### [Problem requirements]
Copy the stretch of the listing from the line containing "Click the font size field showing 18" through the line containing "The image size", word for word, leaving the pictures out.

### [Data to process]
◆ ◆ ◆ ◆ ◆ ◆ ◆
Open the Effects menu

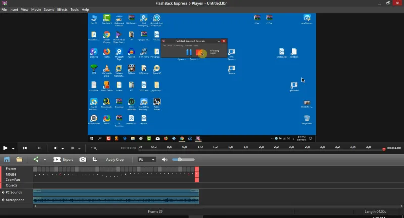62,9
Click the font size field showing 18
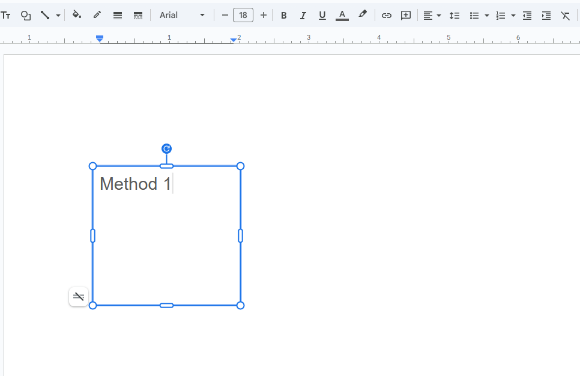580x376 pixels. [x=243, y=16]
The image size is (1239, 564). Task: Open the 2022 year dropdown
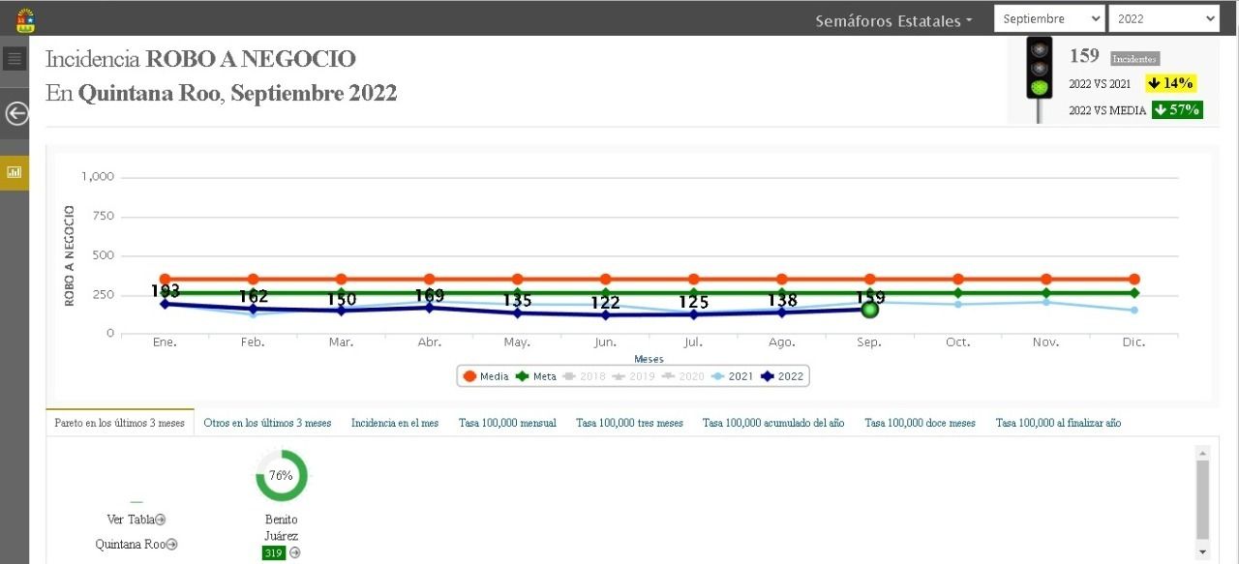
◆ ◆ ◆ ◆ ◆ ◆ ◆
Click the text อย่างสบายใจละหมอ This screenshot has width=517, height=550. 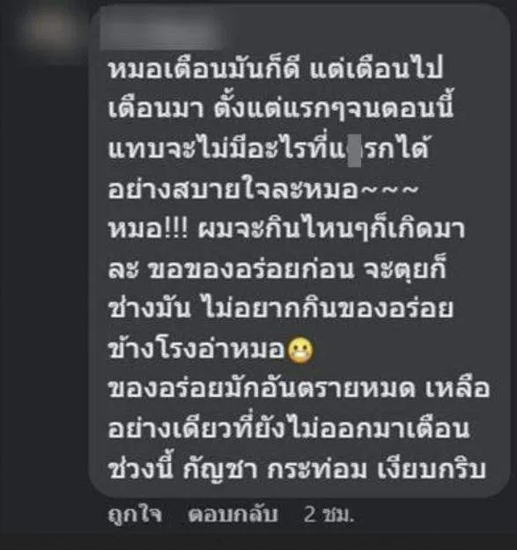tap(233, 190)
◆ ◆ ◆ ◆ ◆ ◆ ◆
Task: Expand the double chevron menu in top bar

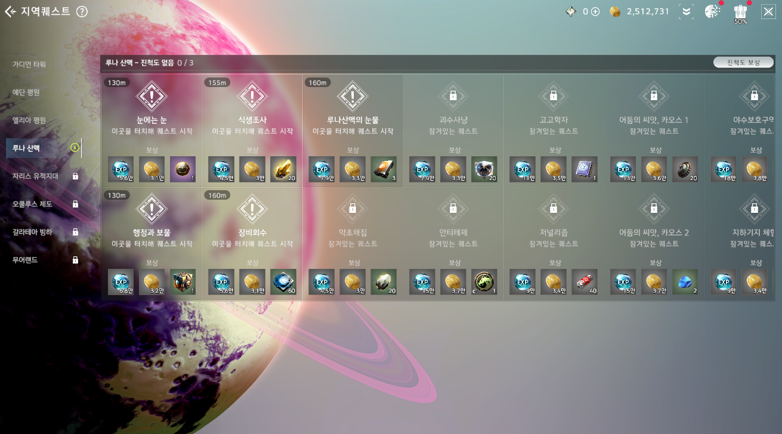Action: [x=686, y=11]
◆ ◆ ◆ ◆ ◆ ◆ ◆
### [Solved problem]
Click the font size field showing 18
580x376 pixels. [x=243, y=16]
The image size is (1239, 564). Task: Open the 2022 year dropdown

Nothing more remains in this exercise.